Gómez yazısının başında Türkiye’de Gezi olaylarıyla başlayan, yolsuzluk iddialarıyla tavan yapan siyasal tansiyon sürecini, Berkin Elvan’ın cenaze töreninde İspanyol basınını etkileyen hükümet karşıtı protestoları hatırlatıyor. Bütün bu olumsuz faktörleri değerlendiren İspanyol basınının gidici olduğuna inandığı “AK Parti’nin iktidara geldiği 2002’den bu yana en büyük yerel seçim başarısına imza atmasını” ana muhalefet partisi CHP gibi şaşkınlıkla karşıladığını ama hâlâ Türkiye’de gerçekte neler olup bittiğiniaraştırmadığını belirtiyor. Buna örnek olarak El País’in yerel seçimlerle ilgili “Erdoğan otoriter sapmasını sandıkta meşrulaştırdı” başlıklı haberini gösteriyor.
Gazete söz konusu haberinin altına “Otoriter sapma” (deriva autoritaria) başlığıyla Gezi’den bu yana hükümetin otoriterleşmesine kanıt oluşturduğunu düşündüğü olayları sıralamıştı. Gezi ve arkasından patlak veren protestolarda polisin aşırı güç kullanması, ardından “İslamcı eski müttefiki Hizmet hareketine savaş ilan etmesi” (dershanelerin kapatılması böyle takdim ediliyor). Sonra 17 Aralık operasyonu (ayakkabı kutusundaki para dâhil tüm ayrıntılarla), dört Bakan’ın istifası ve “AKP’nin salt çoğunluğa sahip olduğu Meclis’ten interneti yargı kararı olmaksızın kontrol altına alması” (yasa böyle demese de böyle takdim ediliyor) ve nihayet HSKY düzenlemesi… Gazetede yerel seçim sonuçları okunduğunda, bu haberin altındaki söz konusu bölümle Türk seçmeninin bütün bunlara onay verdiği gibi bir sonuca varılıyor.
Gerçeğin öteki yüzünü görememek
Gómez insanların yaptığı en büyük hatanın, olayları “iyi ve kötü” ve “siyah ve beyaz” gibi kategorik şekilde değerlendirmek olduğuna dikkat çekiyor. Bu kategorik yaklaşımın herkesin düşündüğümüz şekilde düşündüğü yanlışına götürdüğüne işaret ediyor. Düşündüğümüz şeyin olmadığını gördüğümüzde de hatanın kendimizde olduğunu bir türlü kabul edemediğimizi hatırlatıyor.

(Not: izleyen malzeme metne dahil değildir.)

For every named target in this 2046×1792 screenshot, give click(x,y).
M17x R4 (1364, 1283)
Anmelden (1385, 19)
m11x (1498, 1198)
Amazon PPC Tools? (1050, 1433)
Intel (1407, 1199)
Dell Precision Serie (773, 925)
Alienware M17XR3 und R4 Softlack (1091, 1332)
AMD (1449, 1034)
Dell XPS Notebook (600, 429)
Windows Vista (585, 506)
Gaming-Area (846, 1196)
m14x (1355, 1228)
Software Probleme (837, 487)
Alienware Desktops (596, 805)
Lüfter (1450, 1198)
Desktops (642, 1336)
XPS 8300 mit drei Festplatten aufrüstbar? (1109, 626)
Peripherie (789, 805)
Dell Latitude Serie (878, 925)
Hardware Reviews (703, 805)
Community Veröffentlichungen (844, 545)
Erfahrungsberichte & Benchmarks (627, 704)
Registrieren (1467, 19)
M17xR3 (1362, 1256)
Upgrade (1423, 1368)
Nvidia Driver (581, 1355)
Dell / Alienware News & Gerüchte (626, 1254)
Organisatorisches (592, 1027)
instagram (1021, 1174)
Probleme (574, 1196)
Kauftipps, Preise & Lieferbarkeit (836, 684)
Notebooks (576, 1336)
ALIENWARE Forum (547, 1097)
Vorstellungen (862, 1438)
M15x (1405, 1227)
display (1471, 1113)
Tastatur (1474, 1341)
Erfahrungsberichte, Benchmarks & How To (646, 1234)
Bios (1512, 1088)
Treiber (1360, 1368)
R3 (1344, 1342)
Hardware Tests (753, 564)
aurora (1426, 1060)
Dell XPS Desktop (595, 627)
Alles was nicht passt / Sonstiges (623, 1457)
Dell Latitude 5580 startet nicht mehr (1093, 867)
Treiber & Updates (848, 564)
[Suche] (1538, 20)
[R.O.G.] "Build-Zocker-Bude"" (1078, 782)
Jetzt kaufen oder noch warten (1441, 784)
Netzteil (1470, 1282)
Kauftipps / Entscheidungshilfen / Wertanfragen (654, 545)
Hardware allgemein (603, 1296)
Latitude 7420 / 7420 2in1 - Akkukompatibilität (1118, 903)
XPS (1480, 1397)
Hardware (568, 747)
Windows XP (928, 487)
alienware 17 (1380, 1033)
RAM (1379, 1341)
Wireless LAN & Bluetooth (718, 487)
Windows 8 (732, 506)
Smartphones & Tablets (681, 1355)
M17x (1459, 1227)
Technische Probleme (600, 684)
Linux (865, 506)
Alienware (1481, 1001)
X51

Türkiye siyasetine yaklaşımda da hataların buradan kaynaklandığını vurgulayan Gómez, tüm faktörleri “a priori” kendi doğrularına göre değerlendiren İspanyol ve Batı medyasının, bu değerlendirmeyi Türk seçmeninin yapması gerektiği halde, onun yerine AKP döneminin sona erdiği sonucuna vardığının altını çiziyor. “Oysa Türkiye’de son bir yıl içinde meydana gelen tüm olaylarda –Gezi Parkı protestoları dâhil- hükümete karşı bir çoğunluk görüşü oluşmadığı, kamuoyu anketlerinin de bunu gösterdiği” gerçeğine dikkat çeken Gómez, El País’in “otoriter sapma” olarak sunduğu listedeki olaylarla ilgili farklı fikirleri de açıklıyor. Bu bağlamda, yolsuzluk iddialarının hükümetin dershaneleri kapatma kararıyla Gülen Cemaati’nin hem parasal hem de eleman kaynaklarını kurutma girişiminden bağımsız görülemeyeceğinin altını çiziyor.
Gómez, yolsuzluk iddialarının Erdoğan’ın muhafazakâr politikaları ve Gezi’de yaşananlardan memnun olmayanlar tarafından tartışılmaz gerçekler olarak kabul edildiğini, ama birçok kişi tarafından da, mensupları polis ve yargı başta olmak üzere idare içinde önemli mevkilerde yer alan Cemaat’in yönettiği “hesaplaşma operasyonu” olarak değerlendirildiğini hatırlatıyor. Bu kesimin ayrıca AK Parti ile Cemaat işbirliğine geçmişte eleştirel yaklaşan CHP’nin şimdi bu operasyonda birlikte hareket etmesini, dershaneleri kapatan yasayı Anayasa Mahkemesi’ne götürmek gibi “Cemaat’in kirli işlerini” yapmasını tasvip etmediğine dikkat çekiyor.
Taraf olmak
Gómez, İspanyol ve Batı medyasının bir başka hatasının da gerçeğin gördüğü tek yüzünü aktarırken yanlı davranmak olduğuna parmak basıyor. Türkiye’de meydana gelen protestolarda tıpkı protestocular gibi AK Parti karşıtlığını genelleştirdiklerine ve çoğunluğun düşüncesiymiş gibi yansıttıklarına dikkat çekiyor. Örneğin İstanbul’da İnternet Yasası’na tepki gösterenlerin belli bir ideolojisi olan bir azınlık olduğunu göz önüne almadıklarını söylüyor.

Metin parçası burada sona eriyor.